Dive Brief:
- Bankrupt Steward Health Care is suing its former CEO Ralph de la Torre, alleging he and other former health system leaders “pilfered” the company’s assets and led to its financial decline.
- In a lawsuit filed Tuesday in Bankruptcy Court for the Southern District of Texas, the provider argued de la Torre and some former board members “operated Steward with the aim of enriching themselves at the expense of the Company, its creditors, and the patients and communities that Steward served.”
- The health system, which filed for bankruptcy last year, seeks to recoup nearly $1.4 billion from de la Torre and the other defendants.
Dive Insight:
Steward’s bankruptcy is one of the largest provider restructurings in decades.
The filing sent the Dallas-based health system on a monthslong push to sell off dozens of hospitals and other assets, leaving some facilities to shut their doors after failing to find buyers.
Thousands of jobs were lost after five Steward hospitals shut down, and the closures strained local healthcare systems, according to a report published this spring by the Private Equity Stakeholder Project.
The bankruptcy also sparked the ire of lawmakers, who raised concerns about access to care in communities served by Steward as well as the health system’s financial practices in the run-up to its collapse.
De la Torre was called before the Senate last year to testify about Steward’s bankruptcy, but he failed to appear and was held in contempt for ignoring a congressional subpoena. De la Torre eventually resigned from his position as Steward CEO and chairman of the health system’s board last fall.
Now, he and other former Steward officers are facing a lawsuit from the system, alleging they mismanaged the health system to boost their own finances. De la Torre couldn’t be reached for comment by Healthcare Dive by press time. In a comment to Bloomberg Law Wednesday, a spokesperson for de la Torre said he “disputes the allegations of wrongdoing.”
The case centers around three transactions executed from April 2020 through November 2022. In one deal, de la Torre allegedly orchestrated a $111 million dividend paid out to some of the defendants, even at a time when the health system was “insolvent,” according to the lawsuit.

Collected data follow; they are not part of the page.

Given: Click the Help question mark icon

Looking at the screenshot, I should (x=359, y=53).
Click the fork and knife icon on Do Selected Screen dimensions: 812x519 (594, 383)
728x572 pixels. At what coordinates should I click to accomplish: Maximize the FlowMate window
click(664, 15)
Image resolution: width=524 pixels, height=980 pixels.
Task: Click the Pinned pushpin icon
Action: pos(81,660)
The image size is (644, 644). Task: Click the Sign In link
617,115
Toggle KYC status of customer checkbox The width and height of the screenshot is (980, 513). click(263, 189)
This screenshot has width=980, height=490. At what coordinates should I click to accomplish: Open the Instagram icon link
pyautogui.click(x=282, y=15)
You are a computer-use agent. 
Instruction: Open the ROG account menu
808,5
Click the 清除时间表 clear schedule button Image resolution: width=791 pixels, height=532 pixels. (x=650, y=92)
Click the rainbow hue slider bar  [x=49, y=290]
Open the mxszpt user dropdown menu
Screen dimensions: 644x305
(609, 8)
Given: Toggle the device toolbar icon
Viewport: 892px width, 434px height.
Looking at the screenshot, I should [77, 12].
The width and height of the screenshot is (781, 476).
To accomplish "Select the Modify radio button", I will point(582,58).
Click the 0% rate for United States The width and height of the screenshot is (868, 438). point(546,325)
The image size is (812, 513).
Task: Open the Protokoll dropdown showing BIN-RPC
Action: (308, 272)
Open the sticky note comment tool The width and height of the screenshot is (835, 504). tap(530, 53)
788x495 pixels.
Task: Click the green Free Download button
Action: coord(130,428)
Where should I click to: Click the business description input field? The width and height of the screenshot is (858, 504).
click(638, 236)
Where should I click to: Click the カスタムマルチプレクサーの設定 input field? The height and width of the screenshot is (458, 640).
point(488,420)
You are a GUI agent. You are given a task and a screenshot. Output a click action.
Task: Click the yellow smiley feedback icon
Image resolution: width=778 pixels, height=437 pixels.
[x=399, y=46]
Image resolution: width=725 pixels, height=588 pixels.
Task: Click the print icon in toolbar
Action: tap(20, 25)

The case also argues a 2021 purchase of five Miami-area hospitals and their associated physician practices from Tenet Healthcare — a for-profit health system also named in the suit — cost Steward $1.1 billion, above the facilities’ value at $895 million.
Steward alleged the high price was “based on de la Torre’s personal desire to build a hospital empire in the Miami area, rather than on any independent financial analysis.” Tenet did not respond to a request for comment by press time.
Additionally, Steward claimed a third deal negotiated by de la Torre, where the health system sold its value-based care assets to medical center operator CareMax, ended up funneling the sale’s proceeds back to a separate entity controlled by the defendants.
Late last year, CareMax also filed for bankruptcy, saying it was dragged down by Steward’s collapse, given it served as the exclusive value-based managed service organization across Steward’s network.